Senyawa hasil isolasi dipreparatif dengan menggunakan KLT preparatif. Senyawa tersebut ditotolkan dengan menggunakan pipa kapiler ke plat preparatif pada batas bawah dengan jarak 2 cm, kemudian dimasukkan ke dalam chamber untuk dielusi dengan menggunakan perbandingan campuran eluen kloroform:metanol (80:20)v/v. Dielusi + 2jam, kemudian dikeringkan plat dan dilihat kenaikan noda dibawah lampu UV. Setelah noda terpisah dengan baik , kemudian dilakukan penggerusan dan diambil senyawa dengan jarak noda yang sama. Senyawa tersebut dimasukkan kedalam kolom kecil untuk dielusi dengan metanol:etil asetat (1:1). Kemudian dikeringkan, diperoleh senyawa berupa kristal amorf berwarna kuning.

3.3.6. Uji Kemurnian Hasil Isolasi dengan Kromatografi Lapis Tipis(KLT)

Uji kemurnian senyawa dilakukan dengan kromatografi lapis tipis dengan menggunakan fasa diam silika gel 60 F254 ^{dengan fasa gerak Kloroform : Metanol}

(60:40)v/v.

Dimasukkan 10 ml larutan fasa gerak ke dalam bejana kromatografi, lalu dijenuhkan. Ditotolkan kristal yang sebelumnya dilarutkan pada KLT. Dimasukkan plat KLT tersebut ke dalam bejana kromatografi yang telah jenuh. Setelah pelarut fasa gerak merembes sampai batas tanda, plat KLT dikeluarkan dari bejana, dikeringkan, dan difiksasi dengan menggunakan pereaksi Feri klorida dalam air menghasilkan bercak berwarna hitam yang menunjukkan adanya senyawa flavonoid.
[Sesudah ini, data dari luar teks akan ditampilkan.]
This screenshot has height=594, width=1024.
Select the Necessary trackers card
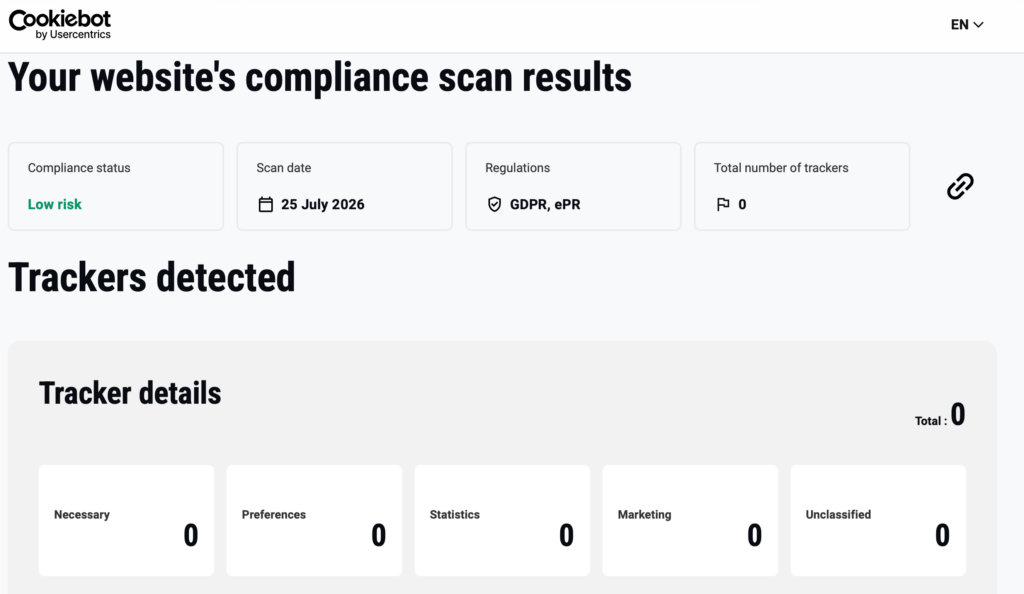126,520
Perlakuan yang sama dilakukan, dan difiksasi dengan Natrium Hidroksida dalam air yang menghasilkan bercak berwarna biru violet.

3.3.7. Analisis Spektroskopi Senyawa Hasil Isolasi

3.3.7.1. Analisis Senyawa Hasil Isolasi Dengan Spektrofotometer UV-Visible

Analisis Spektrofotometer UV-Visible dilakukan di Laboratorium PTKI Medan - Sumatera Utara (Lampiran 5).
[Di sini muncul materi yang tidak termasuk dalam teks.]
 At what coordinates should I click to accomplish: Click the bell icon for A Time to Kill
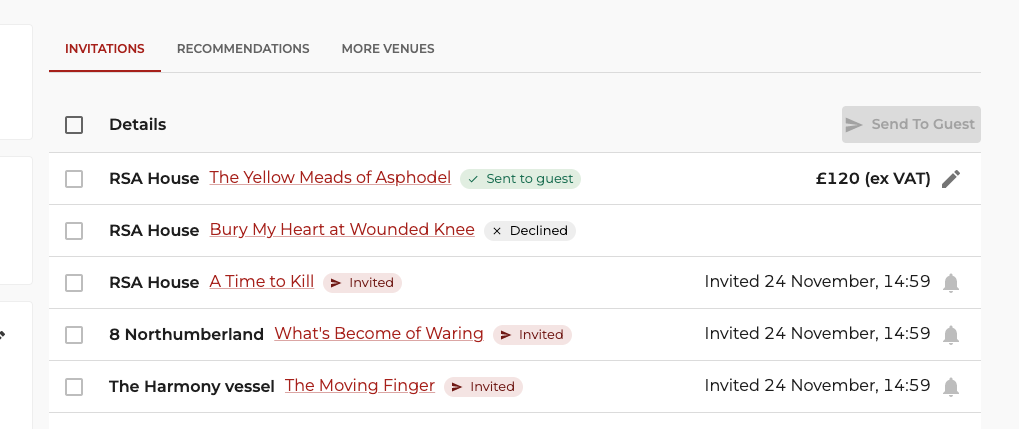[951, 283]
3.3.7.2. Analisis Senyawa Hasil Isolasi Dengan Spektrofotometer Inframerah

Analisis spektrum inframerah dengan spektrofotometer dilakukan di Laboratorium Bea Cukai Belawan – Sumatera Utara. (Lampiran 7).

3.3.7.3. Analisis Senyawa Hasil Isolasi Dengan Spektrometer Resonansi Magnetik Inti Proton (¹H-NMR)

Analisis ini dilakukan di Laboratorium Pusat Penelitian Kimia-LIPI Tangerang dengan menggunakan Aseton sebagai pelarut dan TMS sebagai standart dalam spektrum absorbansi antara 0-12 ppm dibawah TMS (Lampiran 8).